> **EXERCISE DIRECTIONS**: The answer is to be an exact copy of the lines below running from the line with "[option] (215, 28)" down to the line with "Informationen (215, 1378)", both ends included, and nothing more.

[PROVIDED RECORDS — start]

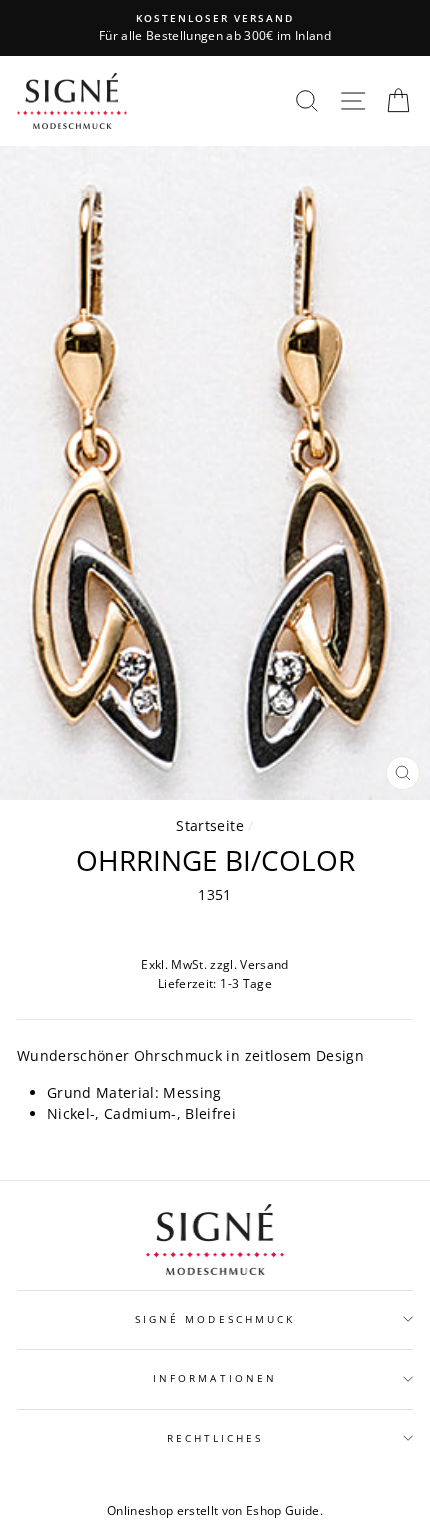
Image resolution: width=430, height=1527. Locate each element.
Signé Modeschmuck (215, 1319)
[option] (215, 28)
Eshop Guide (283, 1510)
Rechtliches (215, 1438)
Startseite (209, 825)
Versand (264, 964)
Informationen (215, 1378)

[PROVIDED RECORDS — finish]
[PROVIDED RECORDS — start]

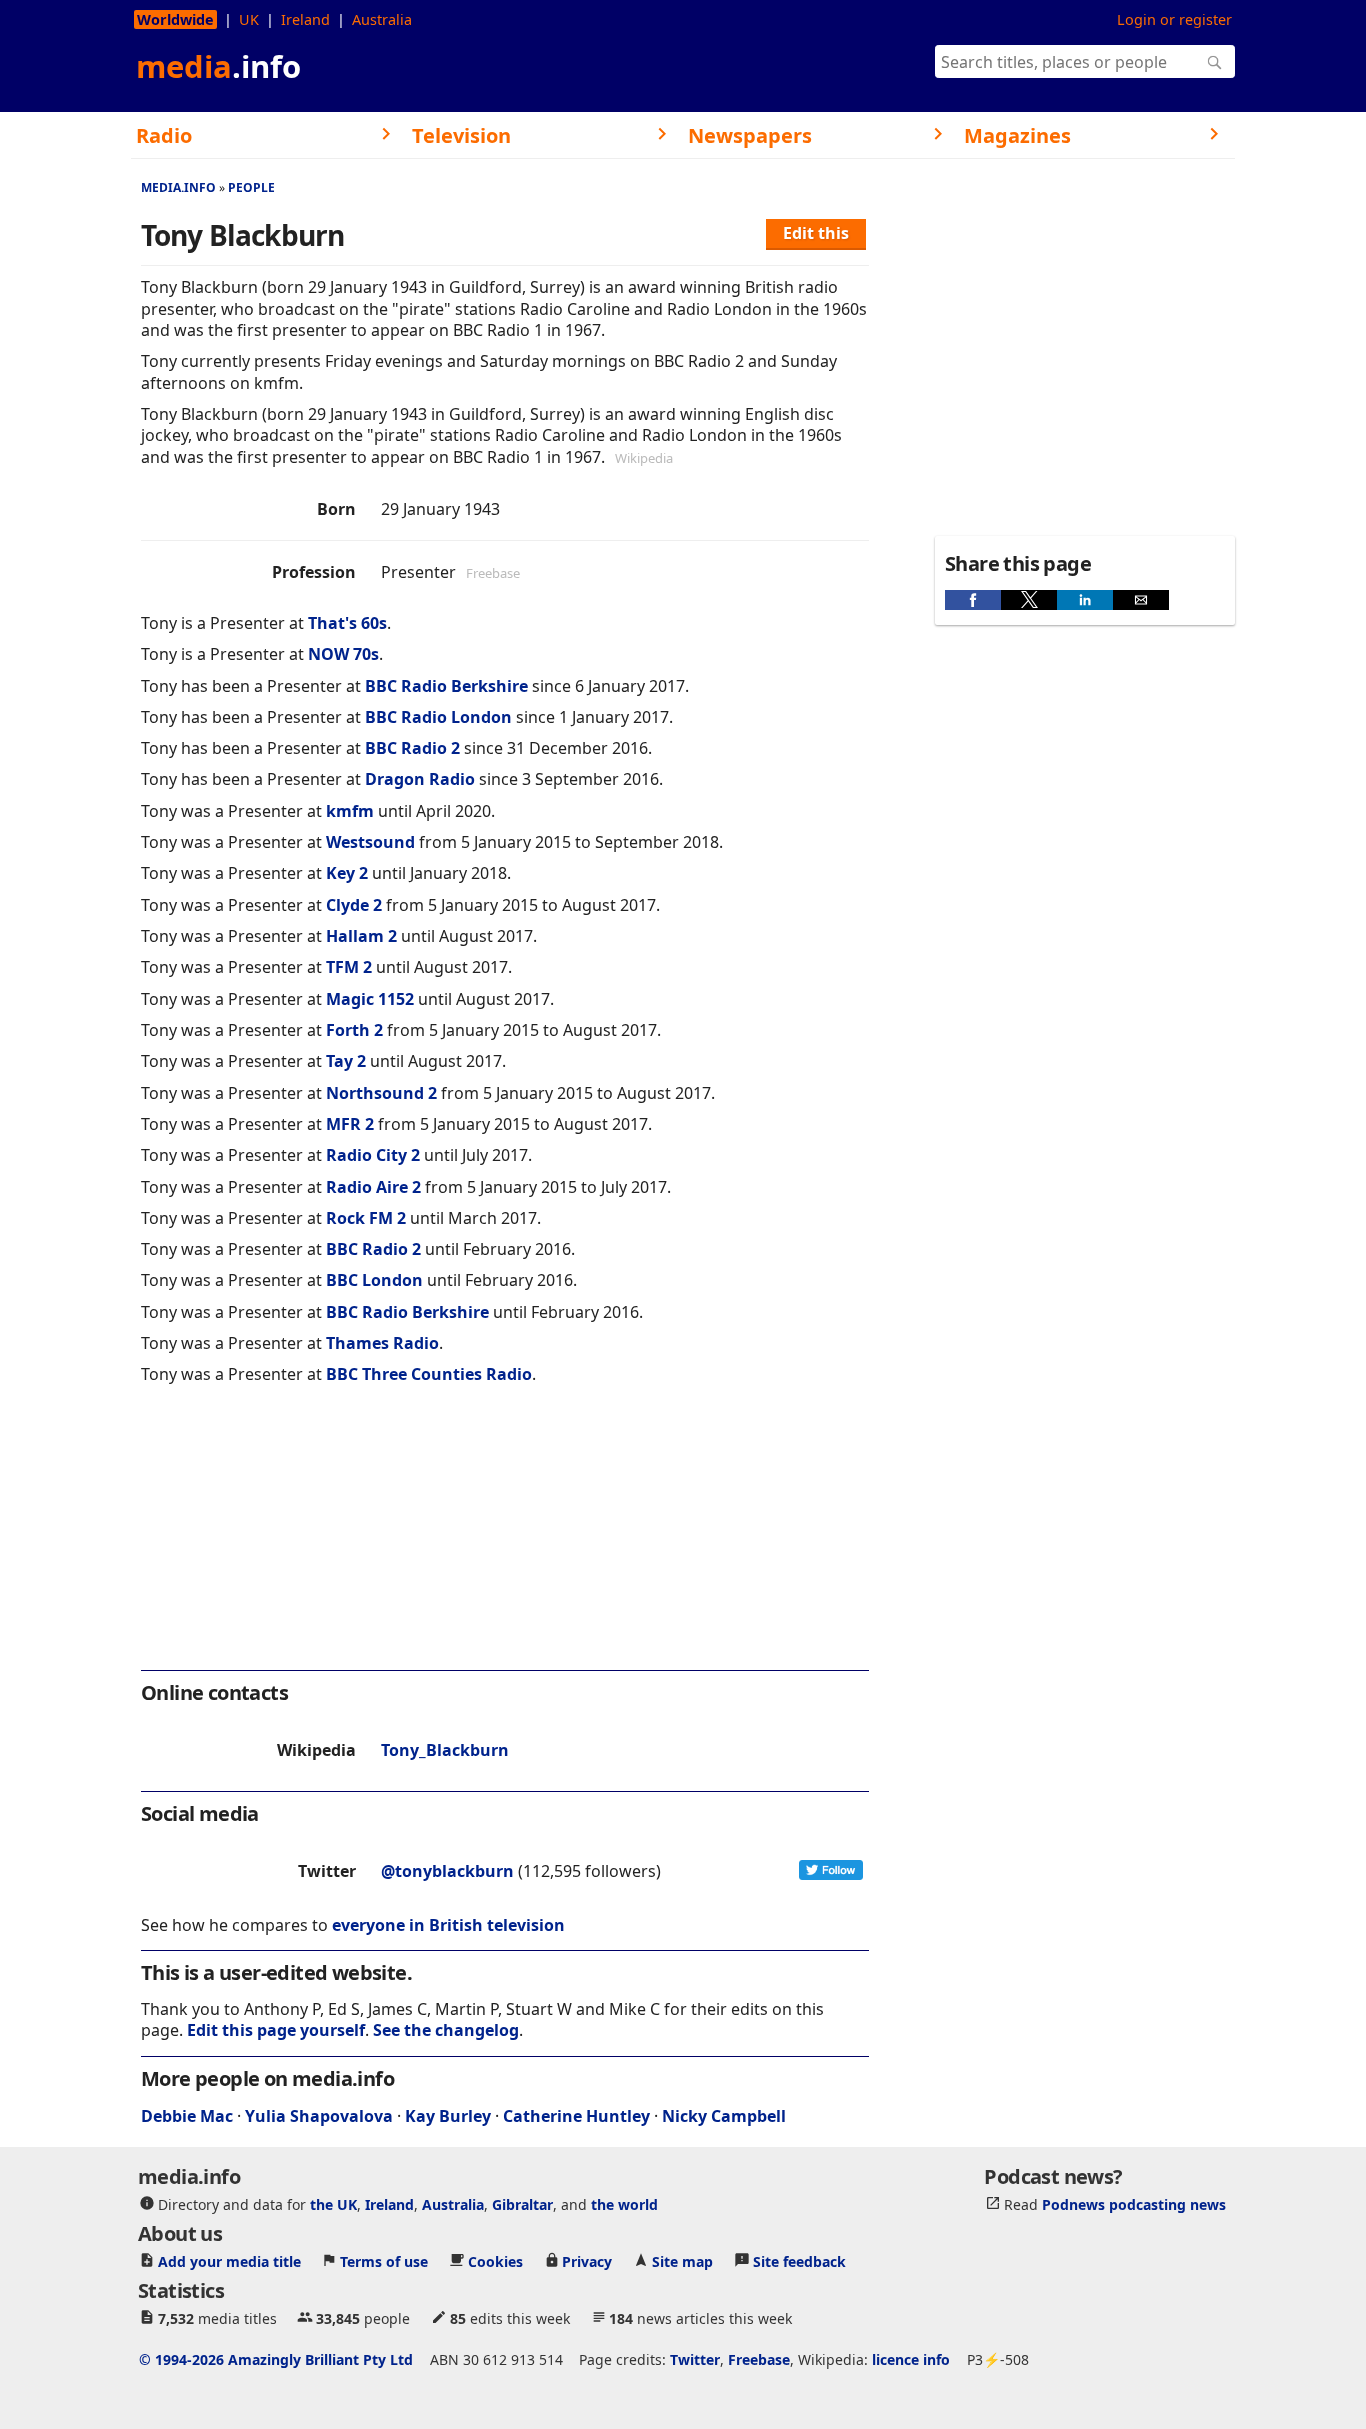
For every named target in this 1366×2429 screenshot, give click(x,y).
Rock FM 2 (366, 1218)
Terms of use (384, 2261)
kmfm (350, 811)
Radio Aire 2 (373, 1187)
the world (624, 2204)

[PROVIDED RECORDS — finish]

> **RESULT OF THIS TASK**:
[option] (215, 28)
Eshop Guide (283, 1510)
Rechtliches (215, 1438)
Startseite (209, 825)
Versand (264, 964)
Informationen (215, 1378)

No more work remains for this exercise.